Antes, reunir provas científicas adequadas para mudar as leis de bem-estar animal é uma tarefa assustadora, mas uma tarefa ainda mais gigantesca está a levar as pessoas a preocuparem-se. Devemos sequer preocupar-nos? Mesmo que estes animais experimentem dor, será nosso dever mudar o nosso comportamento por esta única razão? Estas são perguntas justas que poderiam ser aplicadas não só a outros invertebrados, mas também a animais tovertebrados. Vale a pena considerar, mas isso está muito para além do âmbito deste artigo.

Se quiser decretar o seu próprio princípio de precaução, algumas opções para reduzir possíveis dores experimentadas pelos seus futuros alimentos incluem arrefecer ou congelar o animal, atordoá-lo, ou uma rápida matança mecânica antes de cozinhar.
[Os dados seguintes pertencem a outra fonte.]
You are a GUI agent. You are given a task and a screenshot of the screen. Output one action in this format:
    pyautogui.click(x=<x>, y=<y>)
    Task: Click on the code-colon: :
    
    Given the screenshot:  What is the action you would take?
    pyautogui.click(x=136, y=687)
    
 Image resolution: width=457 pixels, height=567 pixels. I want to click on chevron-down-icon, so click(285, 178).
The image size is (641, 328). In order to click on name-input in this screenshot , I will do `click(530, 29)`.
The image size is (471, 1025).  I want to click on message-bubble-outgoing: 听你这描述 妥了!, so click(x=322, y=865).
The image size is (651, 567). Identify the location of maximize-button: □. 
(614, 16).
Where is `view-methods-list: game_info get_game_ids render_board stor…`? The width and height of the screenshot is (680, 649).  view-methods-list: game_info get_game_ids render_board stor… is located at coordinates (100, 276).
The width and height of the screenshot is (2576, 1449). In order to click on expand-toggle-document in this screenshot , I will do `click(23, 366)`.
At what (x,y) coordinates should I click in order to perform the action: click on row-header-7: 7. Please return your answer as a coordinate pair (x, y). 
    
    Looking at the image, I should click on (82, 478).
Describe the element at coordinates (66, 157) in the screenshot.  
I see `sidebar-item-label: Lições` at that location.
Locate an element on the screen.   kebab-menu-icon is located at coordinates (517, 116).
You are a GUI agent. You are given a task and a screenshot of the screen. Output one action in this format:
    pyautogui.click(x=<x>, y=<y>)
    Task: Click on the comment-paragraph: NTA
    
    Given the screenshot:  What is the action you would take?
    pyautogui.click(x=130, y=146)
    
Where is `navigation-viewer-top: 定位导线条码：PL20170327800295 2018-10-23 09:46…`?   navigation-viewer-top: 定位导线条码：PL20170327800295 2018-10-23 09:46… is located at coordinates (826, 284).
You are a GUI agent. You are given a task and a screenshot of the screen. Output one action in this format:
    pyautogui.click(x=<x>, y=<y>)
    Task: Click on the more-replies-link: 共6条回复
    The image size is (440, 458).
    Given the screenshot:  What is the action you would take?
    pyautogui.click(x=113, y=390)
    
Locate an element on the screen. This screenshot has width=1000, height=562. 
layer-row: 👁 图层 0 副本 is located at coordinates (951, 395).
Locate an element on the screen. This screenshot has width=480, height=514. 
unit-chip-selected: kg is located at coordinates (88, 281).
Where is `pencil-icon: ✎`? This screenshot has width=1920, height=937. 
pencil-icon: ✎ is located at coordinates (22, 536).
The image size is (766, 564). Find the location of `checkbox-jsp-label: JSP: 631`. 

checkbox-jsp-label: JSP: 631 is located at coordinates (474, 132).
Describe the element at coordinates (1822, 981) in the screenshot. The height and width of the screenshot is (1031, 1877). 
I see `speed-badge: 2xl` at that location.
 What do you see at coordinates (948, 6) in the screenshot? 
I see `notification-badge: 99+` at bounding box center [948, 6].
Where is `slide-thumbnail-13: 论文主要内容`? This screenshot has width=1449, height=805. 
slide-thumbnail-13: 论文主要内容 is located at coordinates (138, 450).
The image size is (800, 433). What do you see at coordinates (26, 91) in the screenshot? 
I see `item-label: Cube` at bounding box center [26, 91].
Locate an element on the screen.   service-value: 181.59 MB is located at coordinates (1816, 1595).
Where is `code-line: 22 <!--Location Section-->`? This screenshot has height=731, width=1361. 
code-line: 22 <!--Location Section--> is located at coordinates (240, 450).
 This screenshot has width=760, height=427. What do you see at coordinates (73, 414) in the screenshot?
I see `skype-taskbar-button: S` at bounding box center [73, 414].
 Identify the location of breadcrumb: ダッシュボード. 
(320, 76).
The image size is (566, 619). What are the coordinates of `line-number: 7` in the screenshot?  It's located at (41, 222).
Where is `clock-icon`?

Mais detalhes podem ser encontrados aqui.

Como para mim, estou feliz por continuar a caçar lagostim no lago, apanhando e libertando os meus amiguinhos. Graças a ter sido criado numa região sem saída para o mar com a minha própria alergia a crustáceos, nunca desejei o sabor da cozinha crustácea. Ainda gosto muito de uma boa cozedura de lagostim, de vez em quando, mas mantenho-me fiel ao milho, às batatas, e a outras fixações… e tento não reparar no arrefecedor de lagostim de antemão.

Uma cozedura de lagostim Lousiana. Vídeo por autor (distraído por um sapo no momento da filmagem).

Birch, J. 2017. O sentimento animal e o princípio da precaução. Animal Sentience 16(1).

Elwood, R.W. 2019. Discriminação entre os reflexos nociceptivos e respostas mais complexas consistentes com a dor nos crustáceos. Transacções Filosóficas da Royal Society B 374: 20190368. (http://dx.doi.org/10.1098/rstb.2019.0368)

Magee, B., e R.W. Elwood. 2013 Evitar o choque pela aprendizagem da discriminação no caranguejo costeiro (Carcinus maenas) é consistente com um critério chave para a dor. Journal of Experimental Biology 216, 353-358. (doi:10.1242/jeb. 072041)

NOAA. 2017. https://www.fisheries.noaa.gov/insight/understanding-shellfish-aquaculture

Taylor, J., L. Vinatea, R. Ozorio, R. Schuweitzer, e E.R. Andreatta. 2004. Minimização dos efeitos do stress durante a ablação ocular de fêmeas Litopenaeus vannamei com anestesia tópica e um agente coagulante. Aquacultura 233, 173-179.

Woodruff, M.L. 2017. Incerteza científica e o princípio de precaução do sentimento animal. Sentimento animal 16(11).